On the other hand, antibody based therapies are amazing revolutionary drugs in oncology. Chief among them is Keytruda which has improved the lives of so many patients and has $2billion in sales every month and rising. Most recently, sticking chemotherapy drugs or radioisotopes on the end of antibodies (or smaller antibody like proteins) has shown great results as a delivery vehicle. Are these ‘nanoparticles’? No, just actual drugs that work.

2 comments

Oncology is about treating tumors (aka cancer). Cystic fibrosis is a genetic disorder with a well-known mechanism, a defective channel in the cell membrane.

It's already well established that improving the function of the CFTR or increasing the number of them is effective in mitigating the seriousness of the condition.

> that making new nanoparticles

I hate all the buzzwords around "nanoparticles", but here we're talking about "nanoparticle" encapsulated mRNA-- like is used in the mRNA-based COVID vaccines.

Here, the formulation is intended for inhalation instead of injection.

And it's carrying CRISPR machinery to do gene-editing.

The conspiracy theorists are going to love this one, I think.
The point still stands, there are thousands of papers demonstrating preclinical utility of nanoparticles for many applications, and extremely few actual medicines.
> there are thousands of papers demonstrating preclinical utility of nanoparticles for many applications, and extremely few actual medicines.

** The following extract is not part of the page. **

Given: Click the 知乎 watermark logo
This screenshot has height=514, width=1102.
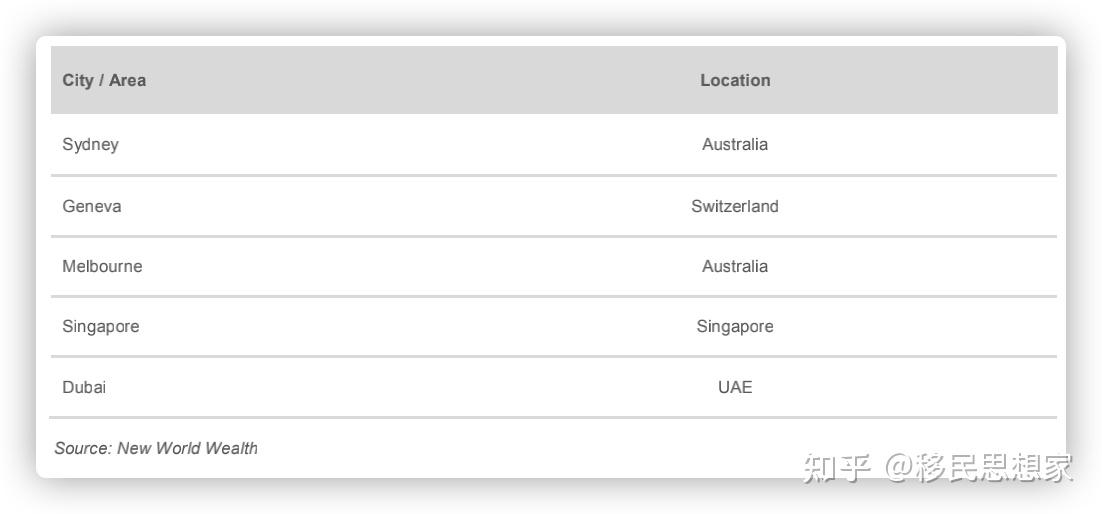Looking at the screenshot, I should pos(838,468).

For nanoparticle delivered mRNA, things are relatively early and relatively little is to market. But I don't think we can reasonably dismiss it as being niche or not too useful, given that we just dosed hundreds of millions of people for the biggest emergent public health issue in recent memory.

Adult cystic fibrosis patients account for like a third of all lung transplants in the US and children with CF account for like half of all pediatric lung transplants. Lung transplants cost like a million dollars, can lead to a gruesome death if rejection sets in and require lifelong drugs.

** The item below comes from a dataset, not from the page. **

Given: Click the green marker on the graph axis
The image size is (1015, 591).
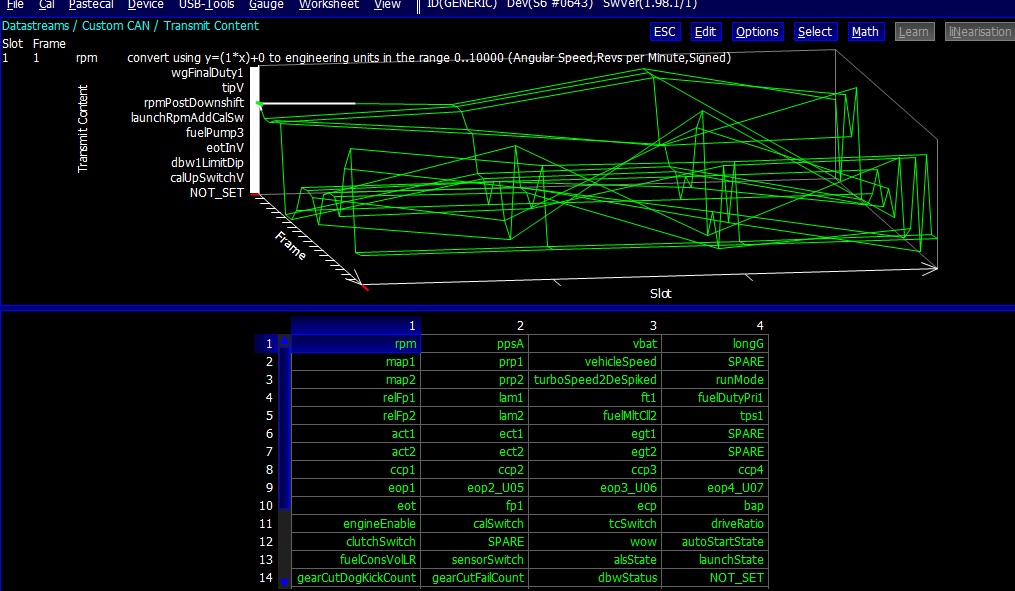Looking at the screenshot, I should tap(259, 103).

The latest, greatest drugs for CF are extremely expensive (around $250k annually last I checked), don't work for everyone and must be taken forever as well.

Standard treatments for CF are extremely expensive and the condition is extremely debilitating.

It's a good candidate for new gene editing therapies in part because there is a simple, identified issue: a defective cell channel. Some genetic disorders are more complicated than that.